— AÇÕES A REALIZAR —
1/ Transcreva do trecho fornecido a passagem que vai de "Diante de um" até "qualquer potência ocidental.".
2/ Responda, com base no trecho fornecido, às perguntas abaixo:
(a) Qual é o nome da dramaturga que concebeu a trama?
(b) Segundo as curdas, o que falta à prática das mulheres ocidentais?
(c) A quem a cineasta da trama de Fóssil recorre em busca de patrocínio?
3/ De acordo com a atriz citada no trecho fornecido, por que seria difícil querer explicar a história do povo curdo?

Ao longo de pesquisas e encontros com especialistas, a dramaturga Marina Corazza concebeu uma trama que acerta ao não fazer a famigerada escolha de colocar Natalia para representar uma personagem curda. Antes, amplia o olhar sobre uma geografia confusa - espremida entre a Turquia, Iraque, Irã e Síria - e pouco conhecida da plateia brasileira. "Sabemos que seria muito difícil querer explicar a história desse povo, que passa tão distante dos brasileiros", diz a atriz. Para a diretora Sandra Corveloni, a peça se abre como uma lente para quem desejar olhar. "Não importa tanto avaliar o legado da revolução criada pelas mulheres em Rojava, mas não deixa de ser interessante que se possa apreciar pontos de vista."

E um deles é sobre o feminismo ocidental, conta Natalia. "As curdas dizem que as mulheres ocidentais praticam algo mais de uso pessoal, como um produto, e que falta luta social, uma consciência coletiva."

Diante de um panorama tão povoado de ideias afetadas por uma distância histórica e cultural, a trama de Fóssil surge de modo bem simples: uma cineasta deseja produzir um documentário sobre a célula libertária da capital Rojava e busca patrocínio junto ao diretor de uma empresa petrolífera - joia rara da região capaz de tirar o sono de qualquer potência ocidental.

— INFORMAÇÕES FORNECIDAS —
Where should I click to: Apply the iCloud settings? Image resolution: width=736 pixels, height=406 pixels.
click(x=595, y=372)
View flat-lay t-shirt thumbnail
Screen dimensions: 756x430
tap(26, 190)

— RESPOSTAS —
1/
Diante de um panorama tão povoado de ideias afetadas por uma distância histórica e cultural, a trama de Fóssil surge de modo bem simples: uma cineasta deseja produzir um documentário sobre a célula libertária da capital Rojava e busca patrocínio junto ao diretor de uma empresa petrolífera - joia rara da região capaz de tirar o sono de qualquer potência ocidental.

2/
(a) Marina Corazza.
(b) Falta luta social, uma consciência coletiva.
(c) Ao diretor de uma empresa petrolífera.

3/ Segundo a atriz, seria muito difícil porque a história desse povo passa muito distante dos brasileiros.